Bitcoin Dips Below $100K
Despite outperforming Ethereum throughout January so far, Bitcoin fell below $100,000 for the first time since President Donald Trump’s inauguration on Jan. 20. This was likely due to market turbulence driven by competition in the artificial intelligence (AI) sector and shifting monetary policy expectations.
Bitcoin’s price action over the past 24 hours (Source: CoinMarketCap)
Analysts largely attributed the decline in BTC’s price to the rapid rise of China-based AI app DeepSeek, which recently overtook ChatGPT to claim the top spot on Apple’s App Store rankings in the US. As a result, this caused fears of an escalating AI arms race.

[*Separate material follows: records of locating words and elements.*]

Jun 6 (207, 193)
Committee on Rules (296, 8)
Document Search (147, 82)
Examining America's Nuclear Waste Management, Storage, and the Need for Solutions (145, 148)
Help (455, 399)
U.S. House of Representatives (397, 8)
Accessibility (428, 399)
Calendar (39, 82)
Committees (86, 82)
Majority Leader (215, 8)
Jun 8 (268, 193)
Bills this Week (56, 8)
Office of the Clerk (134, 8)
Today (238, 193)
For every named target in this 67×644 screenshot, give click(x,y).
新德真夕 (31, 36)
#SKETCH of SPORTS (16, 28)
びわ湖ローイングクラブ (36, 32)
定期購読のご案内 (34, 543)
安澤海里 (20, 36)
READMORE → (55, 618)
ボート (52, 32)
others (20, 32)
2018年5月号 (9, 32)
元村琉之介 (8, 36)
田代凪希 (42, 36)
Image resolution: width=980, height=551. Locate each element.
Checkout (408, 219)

The success of DeepSeek sent shockwaves through various sectors, including technology and cryptocurrency. Nvidia, which is also a dominant player in the AI space, saw its valuation dip by 3.12% to $3.49 trillion by Jan. 24. In the crypto market, approximately $864 million in positions were liquidated, with Bitcoin long positions contributing $250 million, according to CoinGlass data.
Market sentiment was dampened even more by expectations of a hawkish tone from the US Federal Reserve. With no rate cuts expected at its upcoming meeting on Jan. 28 and 29, traders have scrambled for downside protection. Analysts suggest the market is likely to remain range-bound until fresh policy signals emerge. Overall, the COO of Bitget Alvin Kan shared that investor caution intensified due to volatility in the US AI market and broader economic uncertainties.
Despite the negative sentiment, Matrixport analysts presented a more bullish outlook due to the Chinese New Year and Lunar New Year celebrations across Asia, which are historically favorable times for Bitcoin. This festive season is known to create a statistically strong 20-day window for the cryptocurrency, which certainly could provide some hope for a potential rebound despite the current market challenges.